Mayor Bill de Blasio and the New York city council just sent a chill down the spines of New York businesses: A new law forbids them from leaving their doors open when they have the air conditioning running.
On Wednesday, de Blasio signed the new law and tweeted:
Ever walked past a store’s open doors & felt a blast of cold air? A new law will change that & help our environment: http://t.co/PtbFdWcZip
— Bill de Blasio (@BilldeBlasio) October 7, 2015
The tweet linked to a press release that quoted de Blasio as adding: “I know I’m not the only one who has walked past open doors to feel a blast of cold air pouring out. We don’t need to be cooling our sidewalks! By requiring businesses to simply close the door, this bill is a win on multiple fronts, and is a small, but important part of our efforts to fight climate change.”
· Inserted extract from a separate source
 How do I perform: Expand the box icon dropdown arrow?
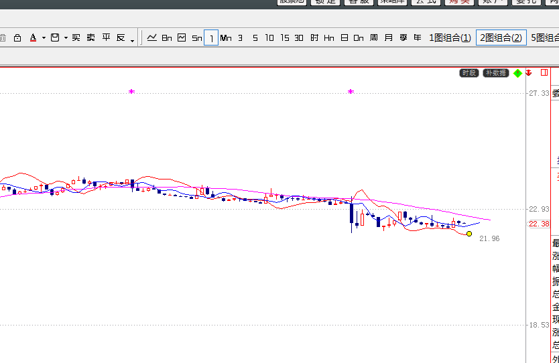(66, 38)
But the tweet led to its own blast — of comments from New Yorkers opposed to the new law or just plain skeptical about whether this should be a priority. And being New Yorkers, they spewed forth a bit of sarcasm as well.
Another reader was worried about wasting taxpayer money, not about wasting energy:
@BilldeBlasio this is great! Another wasteful agency can be put into place to enforce this useless law. But hey its only our money right?
— Charles McEnhill (@CharlesMcEnhill) October 8, 2015
And one questioned the city’s priorities:
@BilldeBlasio please focus on crime and homelessness, not cold air from a doorway. Might help you not be mediocre. Might.
— Taylor Hill (@taylorehill) October 7, 2015
Many sweltering pedestrians like getting a breath of cool relief when walking on the hot city streets during summer times. One reader said simply:
@BilldeBlasio um, I like that blast of cold air.
— sean (@s_sullivan) October 7, 2015
But there is little debate that letting cool air-conditioned air spill into the streets and skies of New York is a waste of energy, and the legislation in New York — enforcement mechanisms aside — attempts to help the city cut its energy use in the easiest ways possible, like energy efficiency.
The bill signed by de Blasio updates Local Law 38 of 2008, which already requires stores that are 4,000 square feet or larger, or part of a chain of five or more stores in New York City, to keep their doors closed when an air conditioner or central cooling system is running. The new legislation removes the size requirement, making this law applicable to businesses of any size.
“Making sure businesses close their doors during summer months when they are using air conditioning is a simple common sense measure that will not only conserve energy for the city, but it will also save small businesses money in the long run,” Council Member Donovan Richards said in a statement. “In order to reach our goal of drastically reducing carbon emissions, conserving energy anywhere we can is essential to making New York City cleaner and more sustainable.”
But where does that leave the city’s sweaty, smelly, sweltering masses?
Before air conditioning, people spent the summer hanging out on their porches, swimming and taking naps during the hottest part of the day. Public places were much more vibrant, though not always idyllic: In an essay for the New Yorker in 1998, playwright Arthur Miller describes how New Yorkers slept in the parks or on their fire escapes, ate ice chips from vendors’ carts and fought for spots on the beach at Coney Island in the summer in the 1920s.
Post staffer Ana Swanson took a look at how we all became addicted to air conditioning. De Blasio isn’t trying to get New Yorkers to kick the air conditioning habit, though. He and the city council are just trying to slam the door shut on one part of it.